那女佛修很古怪,明明长相极美,但却穿的灰扑扑的,而且说起话来,总让王传山有种自己被鄙夷了的感觉。但他又找不出来证据,总不能说,他觉得自己被一个女修鄙夷了吧?
王传山在无涯中世界的传送阵里待的时间已经不短了,因为有背后之人的帮忙,让他隐隐有了一种错觉。那就是,来无涯中世界的女修是可以随意糊弄的。也不知道谁给他的自信,虽然这人表面上装的很好,但实际上,心底对于女子的鄙夷,已经不是一日两日了。
谁知道今天就遇上了一个硬茬子。
因为那女修似乎是不想跟他废话,直接对着空气喊了一句。
“菱趾。”
紧接着一声轻盈至极的猫叫声传来,一只身后有八条尾巴的异兽从那女修背后凭空走出来。这只异兽有点儿像加大版的猫,雪白的毛发纤长至极,一双眼睛如同琉璃珠子一样,澄澈清明。
如果只是一只普通大小的猫儿也就算了,可偏偏这只异兽足足有三个成年人那么高大,这会儿那双澄澈透明的眼睛盯着王传山看了一眼,就把他吓得站在原地一动不敢动。

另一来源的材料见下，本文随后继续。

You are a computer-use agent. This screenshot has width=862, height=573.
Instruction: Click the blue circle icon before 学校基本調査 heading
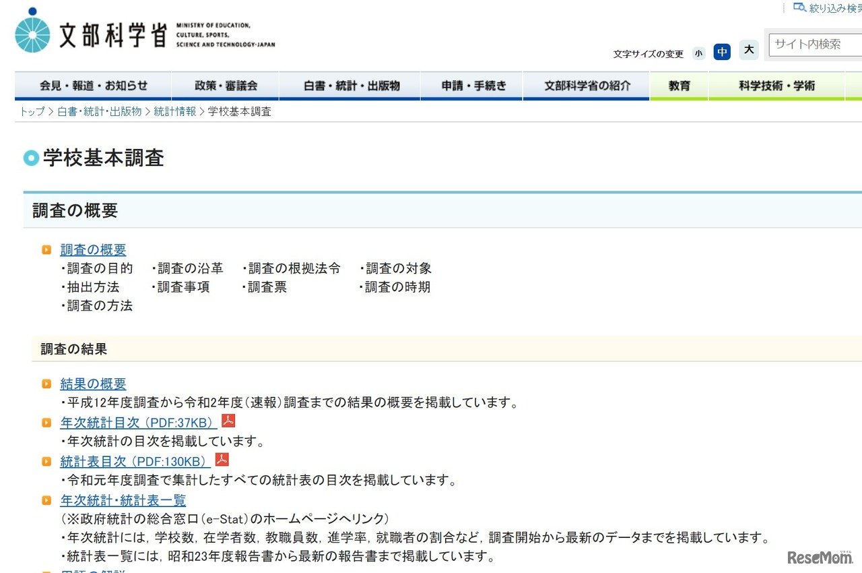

周围原本熙熙攘攘的人群也像被停住一样,一阵死寂。那只异兽绕着王传山走了好几圈儿,然后缓缓张大了自己的嘴巴。那异兽张大嘴之后,几乎比王传山这个人都大,王传山可以清清楚楚的看见这异兽嘴里红扑扑的血肉,以及锐利到闪着寒光的牙齿。
毫不客气的说,那个时候的他就快要吓尿了!
更别说那只异兽还试探性的将王传山的脑袋含进嘴里!
“大,大师姐,咱们还得赶时间,要是耽搁了就不好了。”
这时候,那群佛修中离女佛修也就是‘怒目金刚’了生最近的一个和尚此时勇敢的站出来,劝说自己的大师姐以大事为重。
了生回头看了他一眼,结果那师弟顿时吓得闭上嘴巴,欲哭无泪。早知道他就不多嘴了呜呜……求大师姐不要打他。
不过幸好他这时候运气不错,因为了生并没有要打他的意思,反而想了想,觉得自己确实不应该浪费时间,于是叫回了自己的灵兽。只是菱趾野性难驯,此时不情不愿的回去,只是在回去的过程中貌似不小心的蹬了蹬腿,那王传山顿时就被拍到墙上去了!
虽然那些佛修很快离开,但是王传山却觉得自己一辈子都会记得这屈辱的一天!
这也是第二天见到朱茯和云归月两个女修,忍不住说了一大通话想要误导对方让她们赶紧离开的原因。
不然的话,以往的王传山就算再怎么鄙夷女修,也不会表现的那么明显。
这时候的林慧茹同情的看了一眼王传山。
“我想,你应该不知道昨天的那些佛修是哪个宗门的吧?毕竟你一向都这么蠢。”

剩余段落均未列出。